_Problem description_.
State the number of lines in the records underneath where the word "edit" turns up, and say nothing else.

_Saved data entries_.

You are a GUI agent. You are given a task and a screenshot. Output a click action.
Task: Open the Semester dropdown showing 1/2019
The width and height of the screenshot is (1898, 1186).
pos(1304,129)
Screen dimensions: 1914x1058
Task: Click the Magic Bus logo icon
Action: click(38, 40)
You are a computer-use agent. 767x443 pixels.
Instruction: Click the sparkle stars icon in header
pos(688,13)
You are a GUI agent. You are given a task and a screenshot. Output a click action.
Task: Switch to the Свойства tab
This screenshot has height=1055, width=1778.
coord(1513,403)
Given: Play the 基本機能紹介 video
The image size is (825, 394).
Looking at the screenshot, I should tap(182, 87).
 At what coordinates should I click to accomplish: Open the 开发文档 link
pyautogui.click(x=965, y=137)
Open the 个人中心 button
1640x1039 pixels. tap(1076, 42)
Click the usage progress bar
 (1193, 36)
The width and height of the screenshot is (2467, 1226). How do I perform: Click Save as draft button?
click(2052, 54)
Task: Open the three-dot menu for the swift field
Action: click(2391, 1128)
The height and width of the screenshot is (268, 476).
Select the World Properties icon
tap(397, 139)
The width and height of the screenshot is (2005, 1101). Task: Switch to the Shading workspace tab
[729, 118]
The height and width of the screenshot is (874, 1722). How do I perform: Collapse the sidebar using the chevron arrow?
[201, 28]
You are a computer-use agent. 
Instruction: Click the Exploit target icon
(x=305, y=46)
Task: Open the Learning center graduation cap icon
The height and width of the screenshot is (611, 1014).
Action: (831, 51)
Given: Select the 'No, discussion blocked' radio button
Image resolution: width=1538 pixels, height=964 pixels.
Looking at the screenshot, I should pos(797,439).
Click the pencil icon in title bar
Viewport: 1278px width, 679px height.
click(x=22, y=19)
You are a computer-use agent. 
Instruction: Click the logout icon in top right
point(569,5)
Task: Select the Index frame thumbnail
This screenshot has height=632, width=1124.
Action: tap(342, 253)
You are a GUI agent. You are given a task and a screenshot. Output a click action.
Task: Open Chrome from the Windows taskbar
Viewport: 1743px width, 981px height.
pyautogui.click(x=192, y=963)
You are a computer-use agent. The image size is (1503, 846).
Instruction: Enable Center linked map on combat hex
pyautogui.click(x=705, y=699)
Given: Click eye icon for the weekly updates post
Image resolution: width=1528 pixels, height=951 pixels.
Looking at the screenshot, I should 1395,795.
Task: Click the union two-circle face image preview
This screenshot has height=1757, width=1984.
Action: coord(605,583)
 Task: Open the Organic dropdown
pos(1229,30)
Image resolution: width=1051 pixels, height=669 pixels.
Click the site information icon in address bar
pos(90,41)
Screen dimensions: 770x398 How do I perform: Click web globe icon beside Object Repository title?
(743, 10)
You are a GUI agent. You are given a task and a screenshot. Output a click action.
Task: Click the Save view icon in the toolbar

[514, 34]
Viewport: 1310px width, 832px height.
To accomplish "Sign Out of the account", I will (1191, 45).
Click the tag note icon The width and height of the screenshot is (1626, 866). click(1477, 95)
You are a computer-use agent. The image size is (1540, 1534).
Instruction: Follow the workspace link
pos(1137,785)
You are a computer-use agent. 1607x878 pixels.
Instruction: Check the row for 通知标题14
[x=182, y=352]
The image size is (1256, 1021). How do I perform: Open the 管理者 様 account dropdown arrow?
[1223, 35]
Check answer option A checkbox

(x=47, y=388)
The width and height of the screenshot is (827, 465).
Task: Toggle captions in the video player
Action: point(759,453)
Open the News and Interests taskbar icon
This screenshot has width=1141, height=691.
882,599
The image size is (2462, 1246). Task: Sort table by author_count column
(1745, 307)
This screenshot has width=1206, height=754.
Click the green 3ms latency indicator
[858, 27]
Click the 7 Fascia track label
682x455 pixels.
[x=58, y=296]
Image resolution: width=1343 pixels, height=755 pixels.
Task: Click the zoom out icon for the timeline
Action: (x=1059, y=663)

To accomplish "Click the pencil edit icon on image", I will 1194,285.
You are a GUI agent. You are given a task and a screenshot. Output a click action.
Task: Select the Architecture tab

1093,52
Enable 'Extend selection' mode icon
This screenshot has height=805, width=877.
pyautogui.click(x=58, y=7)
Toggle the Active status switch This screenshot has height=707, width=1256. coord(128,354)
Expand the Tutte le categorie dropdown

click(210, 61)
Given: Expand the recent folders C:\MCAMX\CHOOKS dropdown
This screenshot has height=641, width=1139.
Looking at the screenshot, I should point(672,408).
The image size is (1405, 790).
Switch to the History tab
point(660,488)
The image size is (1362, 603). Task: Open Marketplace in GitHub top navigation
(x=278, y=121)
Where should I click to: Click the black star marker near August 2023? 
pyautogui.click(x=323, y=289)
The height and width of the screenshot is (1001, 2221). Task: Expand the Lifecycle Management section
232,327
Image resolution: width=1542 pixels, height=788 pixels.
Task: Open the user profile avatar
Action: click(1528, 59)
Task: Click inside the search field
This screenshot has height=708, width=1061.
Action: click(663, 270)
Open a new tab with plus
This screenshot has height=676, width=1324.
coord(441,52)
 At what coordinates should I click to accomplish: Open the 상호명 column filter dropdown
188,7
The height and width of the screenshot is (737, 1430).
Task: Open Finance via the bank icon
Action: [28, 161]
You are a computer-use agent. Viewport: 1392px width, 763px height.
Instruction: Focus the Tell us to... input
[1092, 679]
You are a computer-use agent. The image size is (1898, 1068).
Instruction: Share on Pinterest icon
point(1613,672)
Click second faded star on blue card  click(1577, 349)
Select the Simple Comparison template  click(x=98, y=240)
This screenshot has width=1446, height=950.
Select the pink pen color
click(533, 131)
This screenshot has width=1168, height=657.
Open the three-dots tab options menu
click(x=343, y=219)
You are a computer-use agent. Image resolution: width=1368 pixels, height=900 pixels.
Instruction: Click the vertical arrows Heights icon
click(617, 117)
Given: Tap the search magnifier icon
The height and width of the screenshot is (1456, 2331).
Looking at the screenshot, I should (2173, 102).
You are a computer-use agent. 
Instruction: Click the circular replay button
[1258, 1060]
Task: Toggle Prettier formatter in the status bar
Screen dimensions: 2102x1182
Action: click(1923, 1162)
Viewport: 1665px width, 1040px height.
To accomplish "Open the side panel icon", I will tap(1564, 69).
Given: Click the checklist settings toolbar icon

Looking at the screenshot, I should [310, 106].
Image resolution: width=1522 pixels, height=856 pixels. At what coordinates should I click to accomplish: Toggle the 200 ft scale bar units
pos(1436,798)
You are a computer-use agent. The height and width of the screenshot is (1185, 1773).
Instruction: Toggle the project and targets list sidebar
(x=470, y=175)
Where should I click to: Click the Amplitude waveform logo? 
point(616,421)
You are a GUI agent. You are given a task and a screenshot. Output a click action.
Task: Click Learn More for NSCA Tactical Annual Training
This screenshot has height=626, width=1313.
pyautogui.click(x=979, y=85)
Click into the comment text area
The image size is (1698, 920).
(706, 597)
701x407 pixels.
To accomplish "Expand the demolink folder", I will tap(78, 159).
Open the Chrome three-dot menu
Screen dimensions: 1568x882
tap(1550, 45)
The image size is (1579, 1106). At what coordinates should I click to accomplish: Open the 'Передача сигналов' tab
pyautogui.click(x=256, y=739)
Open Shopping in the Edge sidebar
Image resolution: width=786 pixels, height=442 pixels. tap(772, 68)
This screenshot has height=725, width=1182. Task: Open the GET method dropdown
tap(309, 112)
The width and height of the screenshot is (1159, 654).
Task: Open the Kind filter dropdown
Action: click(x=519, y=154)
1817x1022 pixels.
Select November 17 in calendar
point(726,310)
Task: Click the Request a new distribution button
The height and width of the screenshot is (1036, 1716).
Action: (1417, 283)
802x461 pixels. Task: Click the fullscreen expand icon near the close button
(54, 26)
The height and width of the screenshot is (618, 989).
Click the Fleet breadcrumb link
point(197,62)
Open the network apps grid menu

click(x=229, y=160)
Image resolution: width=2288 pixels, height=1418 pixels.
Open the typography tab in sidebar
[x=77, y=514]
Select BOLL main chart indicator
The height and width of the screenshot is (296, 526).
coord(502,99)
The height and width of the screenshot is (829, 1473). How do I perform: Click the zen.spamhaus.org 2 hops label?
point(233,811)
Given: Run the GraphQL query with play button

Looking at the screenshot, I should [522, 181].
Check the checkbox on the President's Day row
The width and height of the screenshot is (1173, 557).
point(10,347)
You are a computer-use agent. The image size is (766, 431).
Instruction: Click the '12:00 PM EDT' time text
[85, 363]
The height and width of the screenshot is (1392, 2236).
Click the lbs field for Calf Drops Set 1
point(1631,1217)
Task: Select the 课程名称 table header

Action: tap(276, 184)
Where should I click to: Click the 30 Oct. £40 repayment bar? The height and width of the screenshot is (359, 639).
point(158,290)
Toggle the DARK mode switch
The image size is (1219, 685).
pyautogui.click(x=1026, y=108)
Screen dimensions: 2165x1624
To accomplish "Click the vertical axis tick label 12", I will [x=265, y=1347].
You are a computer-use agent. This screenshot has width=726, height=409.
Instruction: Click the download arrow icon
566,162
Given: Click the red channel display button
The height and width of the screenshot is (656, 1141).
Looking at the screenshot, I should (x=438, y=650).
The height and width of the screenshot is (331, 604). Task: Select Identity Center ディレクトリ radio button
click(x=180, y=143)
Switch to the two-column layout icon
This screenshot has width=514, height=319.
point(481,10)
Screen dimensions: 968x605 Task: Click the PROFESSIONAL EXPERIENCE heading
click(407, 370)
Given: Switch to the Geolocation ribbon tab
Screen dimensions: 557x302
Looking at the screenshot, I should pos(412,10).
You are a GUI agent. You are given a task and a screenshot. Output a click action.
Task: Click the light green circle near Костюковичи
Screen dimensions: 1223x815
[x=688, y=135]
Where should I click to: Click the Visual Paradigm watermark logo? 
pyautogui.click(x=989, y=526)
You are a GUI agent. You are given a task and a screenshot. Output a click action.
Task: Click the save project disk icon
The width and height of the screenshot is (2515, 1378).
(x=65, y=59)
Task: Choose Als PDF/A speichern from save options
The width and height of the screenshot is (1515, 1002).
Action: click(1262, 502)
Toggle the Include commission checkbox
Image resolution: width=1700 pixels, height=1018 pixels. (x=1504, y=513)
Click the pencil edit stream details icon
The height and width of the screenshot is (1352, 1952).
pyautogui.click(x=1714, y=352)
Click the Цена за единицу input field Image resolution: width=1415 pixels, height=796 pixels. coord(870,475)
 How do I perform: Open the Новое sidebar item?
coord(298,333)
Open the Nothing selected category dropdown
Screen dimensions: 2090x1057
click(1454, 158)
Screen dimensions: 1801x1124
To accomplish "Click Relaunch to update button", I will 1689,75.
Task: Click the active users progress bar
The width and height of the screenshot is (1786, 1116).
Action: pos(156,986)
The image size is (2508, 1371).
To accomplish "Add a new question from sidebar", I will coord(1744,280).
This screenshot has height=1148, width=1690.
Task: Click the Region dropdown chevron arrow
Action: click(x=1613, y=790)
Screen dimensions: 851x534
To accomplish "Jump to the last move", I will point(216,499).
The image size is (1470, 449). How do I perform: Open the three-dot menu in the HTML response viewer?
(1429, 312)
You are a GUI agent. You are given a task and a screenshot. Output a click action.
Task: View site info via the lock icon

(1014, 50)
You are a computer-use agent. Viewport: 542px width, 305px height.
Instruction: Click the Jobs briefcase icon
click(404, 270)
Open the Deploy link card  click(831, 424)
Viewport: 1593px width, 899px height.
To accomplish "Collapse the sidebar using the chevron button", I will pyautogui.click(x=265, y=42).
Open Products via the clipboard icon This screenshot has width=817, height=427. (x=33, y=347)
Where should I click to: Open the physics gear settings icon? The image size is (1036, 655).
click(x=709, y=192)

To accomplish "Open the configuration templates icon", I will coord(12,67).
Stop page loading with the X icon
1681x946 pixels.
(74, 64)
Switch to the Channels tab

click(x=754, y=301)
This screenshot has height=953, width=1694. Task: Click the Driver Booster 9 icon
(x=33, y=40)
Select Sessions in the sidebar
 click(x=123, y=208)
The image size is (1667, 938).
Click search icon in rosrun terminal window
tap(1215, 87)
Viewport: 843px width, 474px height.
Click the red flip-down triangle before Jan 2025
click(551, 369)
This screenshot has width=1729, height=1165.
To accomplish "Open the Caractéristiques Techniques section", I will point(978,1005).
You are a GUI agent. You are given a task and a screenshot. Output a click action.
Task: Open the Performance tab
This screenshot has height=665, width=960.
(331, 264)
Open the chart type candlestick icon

_Task solution_.
2